◆ STORED DATA ◆
————————

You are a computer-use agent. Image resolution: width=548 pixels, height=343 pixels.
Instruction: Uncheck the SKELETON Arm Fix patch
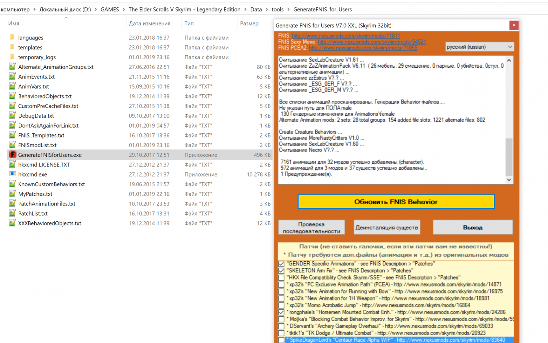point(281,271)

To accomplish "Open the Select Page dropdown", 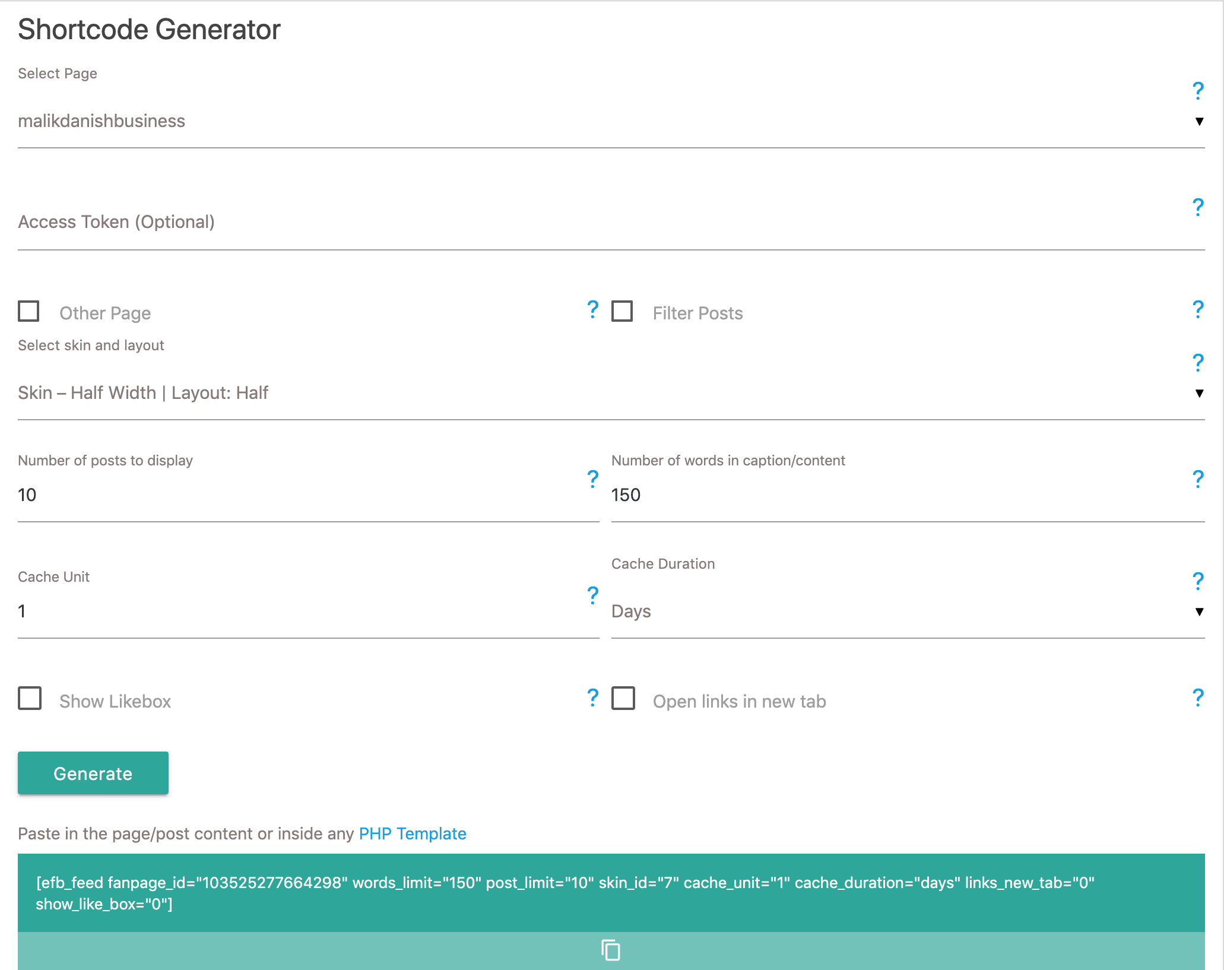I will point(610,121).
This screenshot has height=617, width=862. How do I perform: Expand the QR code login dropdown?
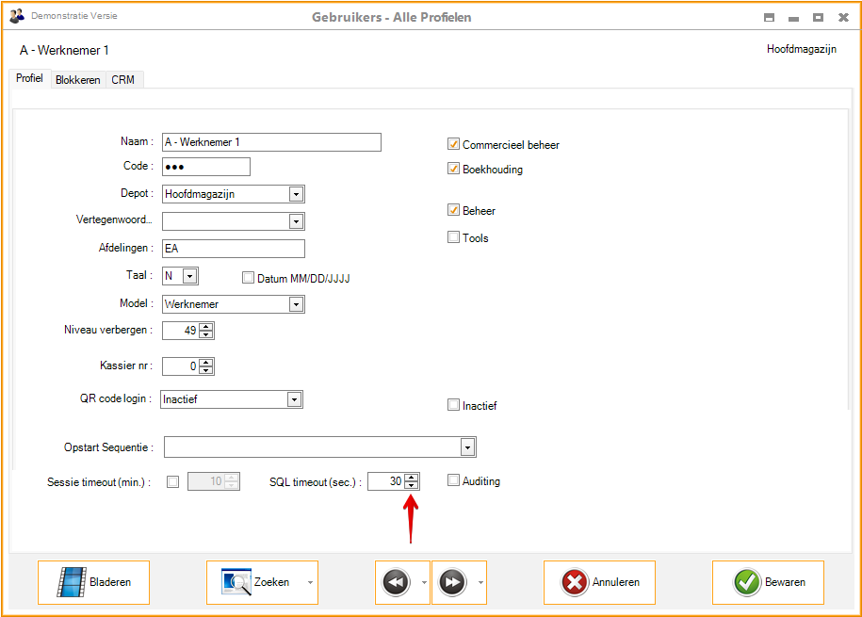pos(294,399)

————————

Render the records from the line containing "This screenshot has" through the end of the records, both ends included, as a JSON list of strings with one string per line and blank lines omitted. Leave the pictures out.

◆ FINAL ANSWER ◆
[
  "This screenshot has height=617, width=862. How do I perform: Expand the QR code login dropdown?",
  "pos(294,399)"
]